In the author list, who are named as the people to whom correspondence should be sent?

==== PASSAGE

Eunji Ha¹, So-Young Bang^2,3, Jiwoo Lim¹, Jun Ho Yun⁴, Jeong-Min Kim⁴, Jae-Bum Bae⁴, Hye-Soon Lee^2,3, Bong-Jo Kim⁴, Kwangwoo Kim¹, Sang-Cheol Bae^2,3

¹Department of Biology and Department of Life and Nanopharmaceutical Sciences, Kyung Hee University, Seoul, Republic of Korea
²Department of Rheumatology, Hanyang University Hospital for Rheumatic Diseases, Seoul, Republic of Korea
³Hanyang University Institute for Rheumatology Research, Seoul, Republic of Korea
⁴Division of Genome Science, Department of Precision Medicine, National Institute of Health, Osong Health Technology Administration Complex, Cheongju, Republic of Korea

EH and S-YB contributed equally.

Correspondence to Professor Sang-Cheol Bae, Professor Kwangwoo Kim, Dr Bong-Jo Kim.

========
==== EXTRACTED ENTRIES

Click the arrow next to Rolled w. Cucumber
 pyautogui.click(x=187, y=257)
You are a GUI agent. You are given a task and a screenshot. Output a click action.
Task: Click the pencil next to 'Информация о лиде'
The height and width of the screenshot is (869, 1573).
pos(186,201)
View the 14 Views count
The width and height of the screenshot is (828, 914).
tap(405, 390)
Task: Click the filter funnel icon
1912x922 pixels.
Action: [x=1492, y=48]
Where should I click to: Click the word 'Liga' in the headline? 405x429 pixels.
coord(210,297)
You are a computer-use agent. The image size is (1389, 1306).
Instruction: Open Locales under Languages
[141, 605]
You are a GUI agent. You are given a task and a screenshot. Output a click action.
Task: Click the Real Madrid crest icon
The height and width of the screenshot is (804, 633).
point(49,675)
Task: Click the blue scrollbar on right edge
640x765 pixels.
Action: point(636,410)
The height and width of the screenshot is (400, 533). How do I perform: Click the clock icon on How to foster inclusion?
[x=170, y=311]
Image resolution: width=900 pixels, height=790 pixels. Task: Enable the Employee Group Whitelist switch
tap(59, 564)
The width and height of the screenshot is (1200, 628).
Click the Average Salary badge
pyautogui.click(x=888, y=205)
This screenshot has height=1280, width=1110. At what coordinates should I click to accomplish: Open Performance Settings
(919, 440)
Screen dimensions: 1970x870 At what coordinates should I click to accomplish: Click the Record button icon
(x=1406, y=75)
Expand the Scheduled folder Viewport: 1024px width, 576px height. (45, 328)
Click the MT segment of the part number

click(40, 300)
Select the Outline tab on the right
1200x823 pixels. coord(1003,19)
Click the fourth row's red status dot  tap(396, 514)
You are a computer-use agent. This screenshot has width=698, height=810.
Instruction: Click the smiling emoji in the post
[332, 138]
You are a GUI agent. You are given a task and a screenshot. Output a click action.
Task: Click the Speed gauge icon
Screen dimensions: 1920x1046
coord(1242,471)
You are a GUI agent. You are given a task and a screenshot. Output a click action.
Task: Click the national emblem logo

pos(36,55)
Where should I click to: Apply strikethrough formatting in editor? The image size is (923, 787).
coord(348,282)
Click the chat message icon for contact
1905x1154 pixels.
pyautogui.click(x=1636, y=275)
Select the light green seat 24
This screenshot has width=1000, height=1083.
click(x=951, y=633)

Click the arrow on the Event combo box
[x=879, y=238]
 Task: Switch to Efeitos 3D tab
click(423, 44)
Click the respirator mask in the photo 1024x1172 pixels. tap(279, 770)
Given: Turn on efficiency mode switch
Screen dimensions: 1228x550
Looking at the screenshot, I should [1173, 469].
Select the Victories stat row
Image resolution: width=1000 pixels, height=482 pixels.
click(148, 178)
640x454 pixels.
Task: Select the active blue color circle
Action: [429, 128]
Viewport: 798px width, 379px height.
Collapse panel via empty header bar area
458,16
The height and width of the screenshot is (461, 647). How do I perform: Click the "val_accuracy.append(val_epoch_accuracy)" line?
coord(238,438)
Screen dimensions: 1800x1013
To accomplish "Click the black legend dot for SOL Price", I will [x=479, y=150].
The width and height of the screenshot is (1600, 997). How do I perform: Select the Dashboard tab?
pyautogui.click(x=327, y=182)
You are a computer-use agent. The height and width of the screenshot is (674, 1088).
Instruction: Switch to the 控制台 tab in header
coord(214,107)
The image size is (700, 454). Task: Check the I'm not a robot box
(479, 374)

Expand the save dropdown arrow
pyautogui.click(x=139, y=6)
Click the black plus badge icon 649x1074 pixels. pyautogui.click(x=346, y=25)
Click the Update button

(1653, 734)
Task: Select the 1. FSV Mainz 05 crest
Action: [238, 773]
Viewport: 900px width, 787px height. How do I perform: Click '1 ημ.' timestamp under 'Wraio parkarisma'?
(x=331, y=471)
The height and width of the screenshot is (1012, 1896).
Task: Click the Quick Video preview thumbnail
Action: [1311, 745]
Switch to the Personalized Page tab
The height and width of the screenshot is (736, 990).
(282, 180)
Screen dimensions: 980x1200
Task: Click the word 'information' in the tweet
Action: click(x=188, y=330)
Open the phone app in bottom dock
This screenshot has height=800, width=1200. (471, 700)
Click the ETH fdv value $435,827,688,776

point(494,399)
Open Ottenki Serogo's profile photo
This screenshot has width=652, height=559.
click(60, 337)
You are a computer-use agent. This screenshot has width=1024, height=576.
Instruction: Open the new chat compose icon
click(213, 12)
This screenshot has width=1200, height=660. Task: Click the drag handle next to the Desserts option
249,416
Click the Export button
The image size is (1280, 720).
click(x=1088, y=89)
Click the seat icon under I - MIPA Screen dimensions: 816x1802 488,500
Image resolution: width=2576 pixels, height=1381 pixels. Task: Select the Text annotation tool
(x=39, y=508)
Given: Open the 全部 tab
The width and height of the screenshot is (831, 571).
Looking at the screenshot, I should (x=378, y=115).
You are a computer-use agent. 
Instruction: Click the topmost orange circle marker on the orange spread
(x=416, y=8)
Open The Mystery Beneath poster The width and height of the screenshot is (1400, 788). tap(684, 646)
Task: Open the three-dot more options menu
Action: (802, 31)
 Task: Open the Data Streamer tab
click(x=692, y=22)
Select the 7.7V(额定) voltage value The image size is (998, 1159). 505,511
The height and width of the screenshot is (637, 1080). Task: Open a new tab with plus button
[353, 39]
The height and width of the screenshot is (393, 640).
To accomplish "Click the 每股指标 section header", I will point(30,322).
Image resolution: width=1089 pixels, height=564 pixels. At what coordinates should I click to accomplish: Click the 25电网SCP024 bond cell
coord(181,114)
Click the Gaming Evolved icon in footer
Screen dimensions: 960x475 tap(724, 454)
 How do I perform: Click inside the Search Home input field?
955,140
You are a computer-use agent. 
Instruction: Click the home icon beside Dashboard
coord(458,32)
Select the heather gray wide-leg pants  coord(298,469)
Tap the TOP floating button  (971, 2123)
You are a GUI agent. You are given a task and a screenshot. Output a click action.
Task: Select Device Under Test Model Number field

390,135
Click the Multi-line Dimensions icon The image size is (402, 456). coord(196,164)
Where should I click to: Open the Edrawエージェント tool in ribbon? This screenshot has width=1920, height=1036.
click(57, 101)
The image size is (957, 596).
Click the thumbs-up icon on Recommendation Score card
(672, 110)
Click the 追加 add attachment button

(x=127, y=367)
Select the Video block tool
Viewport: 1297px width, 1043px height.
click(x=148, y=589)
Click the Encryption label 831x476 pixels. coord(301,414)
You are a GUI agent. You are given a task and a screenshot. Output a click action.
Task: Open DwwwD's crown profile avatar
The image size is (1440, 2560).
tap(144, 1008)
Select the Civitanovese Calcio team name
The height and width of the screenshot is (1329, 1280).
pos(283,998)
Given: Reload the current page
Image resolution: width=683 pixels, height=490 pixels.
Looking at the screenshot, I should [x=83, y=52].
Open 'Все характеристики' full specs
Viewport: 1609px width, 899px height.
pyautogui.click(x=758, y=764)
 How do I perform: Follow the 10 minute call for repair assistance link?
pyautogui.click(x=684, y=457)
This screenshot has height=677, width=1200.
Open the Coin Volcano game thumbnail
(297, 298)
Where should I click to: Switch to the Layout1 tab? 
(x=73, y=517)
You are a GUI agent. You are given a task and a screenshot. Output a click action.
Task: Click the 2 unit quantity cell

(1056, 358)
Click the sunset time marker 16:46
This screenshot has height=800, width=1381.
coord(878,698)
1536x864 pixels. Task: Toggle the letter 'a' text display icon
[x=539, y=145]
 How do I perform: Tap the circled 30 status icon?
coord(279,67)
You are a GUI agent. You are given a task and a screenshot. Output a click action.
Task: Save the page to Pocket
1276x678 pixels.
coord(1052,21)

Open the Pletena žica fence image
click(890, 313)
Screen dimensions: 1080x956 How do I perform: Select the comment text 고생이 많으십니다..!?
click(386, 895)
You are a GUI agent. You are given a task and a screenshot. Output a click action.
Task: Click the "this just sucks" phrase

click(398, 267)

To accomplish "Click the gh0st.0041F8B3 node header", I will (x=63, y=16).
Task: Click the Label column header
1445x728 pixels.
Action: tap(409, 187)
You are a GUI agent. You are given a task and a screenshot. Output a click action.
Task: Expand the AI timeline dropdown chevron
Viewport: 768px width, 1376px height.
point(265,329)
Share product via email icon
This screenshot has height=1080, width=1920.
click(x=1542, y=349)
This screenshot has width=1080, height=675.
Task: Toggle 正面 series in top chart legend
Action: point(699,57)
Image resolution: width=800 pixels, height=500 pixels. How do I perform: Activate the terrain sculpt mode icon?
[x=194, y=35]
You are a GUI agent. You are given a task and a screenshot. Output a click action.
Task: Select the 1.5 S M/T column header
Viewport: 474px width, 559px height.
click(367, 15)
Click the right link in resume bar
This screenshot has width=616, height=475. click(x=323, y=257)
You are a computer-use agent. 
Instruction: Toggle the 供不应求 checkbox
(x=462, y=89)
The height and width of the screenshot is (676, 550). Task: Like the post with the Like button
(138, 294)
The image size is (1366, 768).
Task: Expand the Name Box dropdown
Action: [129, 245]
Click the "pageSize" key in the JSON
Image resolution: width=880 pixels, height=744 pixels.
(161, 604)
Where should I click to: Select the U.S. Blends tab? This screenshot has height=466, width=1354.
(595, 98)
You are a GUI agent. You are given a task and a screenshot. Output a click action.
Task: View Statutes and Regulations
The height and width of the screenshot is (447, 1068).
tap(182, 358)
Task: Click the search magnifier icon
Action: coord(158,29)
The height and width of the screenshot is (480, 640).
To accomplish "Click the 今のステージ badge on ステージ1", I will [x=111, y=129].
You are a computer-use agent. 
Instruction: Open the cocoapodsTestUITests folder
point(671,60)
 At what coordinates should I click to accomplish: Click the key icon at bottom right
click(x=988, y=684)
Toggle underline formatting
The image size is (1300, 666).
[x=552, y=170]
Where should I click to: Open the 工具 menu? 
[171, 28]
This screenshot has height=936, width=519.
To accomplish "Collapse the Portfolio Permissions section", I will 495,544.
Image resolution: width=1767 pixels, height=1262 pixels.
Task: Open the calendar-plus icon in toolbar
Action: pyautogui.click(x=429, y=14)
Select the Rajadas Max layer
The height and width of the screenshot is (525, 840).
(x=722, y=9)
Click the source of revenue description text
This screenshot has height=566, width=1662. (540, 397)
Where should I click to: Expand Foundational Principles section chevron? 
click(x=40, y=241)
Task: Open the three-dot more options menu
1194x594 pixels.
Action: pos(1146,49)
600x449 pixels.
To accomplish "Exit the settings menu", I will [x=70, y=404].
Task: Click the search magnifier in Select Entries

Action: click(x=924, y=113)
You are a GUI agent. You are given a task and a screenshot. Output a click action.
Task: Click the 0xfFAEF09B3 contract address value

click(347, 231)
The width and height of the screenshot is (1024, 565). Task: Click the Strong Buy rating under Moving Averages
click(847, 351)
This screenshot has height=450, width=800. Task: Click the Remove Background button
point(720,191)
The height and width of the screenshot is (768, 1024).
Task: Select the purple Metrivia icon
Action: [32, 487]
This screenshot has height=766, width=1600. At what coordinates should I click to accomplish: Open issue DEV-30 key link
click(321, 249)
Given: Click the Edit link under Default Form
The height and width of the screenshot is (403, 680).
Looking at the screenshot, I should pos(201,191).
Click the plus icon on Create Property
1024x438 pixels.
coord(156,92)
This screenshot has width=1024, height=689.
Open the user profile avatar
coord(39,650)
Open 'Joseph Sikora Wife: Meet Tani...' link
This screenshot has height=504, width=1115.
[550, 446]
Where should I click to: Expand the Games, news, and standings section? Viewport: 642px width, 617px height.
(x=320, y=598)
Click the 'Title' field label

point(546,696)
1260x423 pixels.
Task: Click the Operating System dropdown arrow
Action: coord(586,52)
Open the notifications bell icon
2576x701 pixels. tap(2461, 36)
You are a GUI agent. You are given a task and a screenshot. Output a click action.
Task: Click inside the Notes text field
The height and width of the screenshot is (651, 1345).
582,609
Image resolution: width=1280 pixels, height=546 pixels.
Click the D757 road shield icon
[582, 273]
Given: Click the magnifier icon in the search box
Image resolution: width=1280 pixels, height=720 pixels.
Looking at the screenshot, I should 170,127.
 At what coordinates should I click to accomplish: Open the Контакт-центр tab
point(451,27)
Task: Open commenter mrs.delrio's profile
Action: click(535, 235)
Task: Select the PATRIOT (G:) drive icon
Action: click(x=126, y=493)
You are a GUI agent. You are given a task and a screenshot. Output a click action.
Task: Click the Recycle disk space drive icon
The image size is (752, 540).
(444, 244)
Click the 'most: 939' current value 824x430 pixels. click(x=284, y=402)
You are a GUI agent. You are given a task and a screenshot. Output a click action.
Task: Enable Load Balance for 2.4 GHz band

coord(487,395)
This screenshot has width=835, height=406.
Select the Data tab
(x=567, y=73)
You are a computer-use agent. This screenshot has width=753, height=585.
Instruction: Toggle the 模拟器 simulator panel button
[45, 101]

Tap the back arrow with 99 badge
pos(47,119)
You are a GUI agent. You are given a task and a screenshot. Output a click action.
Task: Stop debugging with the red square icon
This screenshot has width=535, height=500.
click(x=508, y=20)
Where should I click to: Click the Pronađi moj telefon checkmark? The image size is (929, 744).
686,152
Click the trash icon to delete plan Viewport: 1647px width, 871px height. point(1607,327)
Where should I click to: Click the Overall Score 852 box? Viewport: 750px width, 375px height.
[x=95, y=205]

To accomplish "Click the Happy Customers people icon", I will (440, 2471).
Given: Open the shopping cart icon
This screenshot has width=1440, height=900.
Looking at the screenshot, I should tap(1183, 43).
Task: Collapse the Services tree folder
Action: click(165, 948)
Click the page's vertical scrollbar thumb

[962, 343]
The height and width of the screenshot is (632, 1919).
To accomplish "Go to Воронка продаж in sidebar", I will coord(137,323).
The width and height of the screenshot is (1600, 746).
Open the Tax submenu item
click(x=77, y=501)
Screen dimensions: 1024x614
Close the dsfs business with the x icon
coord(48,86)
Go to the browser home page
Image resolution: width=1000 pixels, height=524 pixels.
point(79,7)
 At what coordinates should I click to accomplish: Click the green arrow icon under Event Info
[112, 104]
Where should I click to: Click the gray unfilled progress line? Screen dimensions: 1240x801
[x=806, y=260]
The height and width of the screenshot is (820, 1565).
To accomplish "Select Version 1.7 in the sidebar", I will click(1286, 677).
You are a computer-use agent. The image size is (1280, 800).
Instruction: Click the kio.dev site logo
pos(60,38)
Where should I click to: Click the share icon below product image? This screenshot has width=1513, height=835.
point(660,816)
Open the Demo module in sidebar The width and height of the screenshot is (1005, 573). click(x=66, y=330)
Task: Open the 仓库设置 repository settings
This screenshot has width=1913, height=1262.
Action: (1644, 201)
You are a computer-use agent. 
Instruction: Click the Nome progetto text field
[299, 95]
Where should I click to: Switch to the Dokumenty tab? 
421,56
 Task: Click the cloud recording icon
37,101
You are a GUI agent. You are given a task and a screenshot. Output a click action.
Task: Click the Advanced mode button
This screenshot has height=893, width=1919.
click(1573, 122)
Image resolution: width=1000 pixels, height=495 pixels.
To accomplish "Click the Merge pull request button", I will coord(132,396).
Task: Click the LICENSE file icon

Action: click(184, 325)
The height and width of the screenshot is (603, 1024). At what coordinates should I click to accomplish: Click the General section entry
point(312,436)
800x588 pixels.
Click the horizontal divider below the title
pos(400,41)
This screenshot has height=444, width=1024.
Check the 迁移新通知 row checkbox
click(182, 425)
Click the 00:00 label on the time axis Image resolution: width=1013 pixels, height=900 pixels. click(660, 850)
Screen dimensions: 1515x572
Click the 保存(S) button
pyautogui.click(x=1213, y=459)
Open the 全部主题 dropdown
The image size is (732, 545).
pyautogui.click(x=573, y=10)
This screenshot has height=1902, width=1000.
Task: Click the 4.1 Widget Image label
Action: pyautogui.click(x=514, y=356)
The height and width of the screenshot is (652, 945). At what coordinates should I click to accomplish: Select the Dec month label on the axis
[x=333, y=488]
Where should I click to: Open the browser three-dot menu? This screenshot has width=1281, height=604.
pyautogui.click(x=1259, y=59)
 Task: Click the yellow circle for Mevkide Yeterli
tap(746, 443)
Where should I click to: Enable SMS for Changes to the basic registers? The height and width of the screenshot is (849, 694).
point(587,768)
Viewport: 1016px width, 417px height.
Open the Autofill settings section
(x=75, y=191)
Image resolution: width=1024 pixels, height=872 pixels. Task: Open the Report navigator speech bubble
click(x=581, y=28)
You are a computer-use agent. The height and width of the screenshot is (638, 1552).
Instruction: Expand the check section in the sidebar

========

§ **WRITTEN SOLUTION**: Professor Sang-Cheol Bae, Professor Kwangwoo Kim, and Dr Bong-Jo Kim.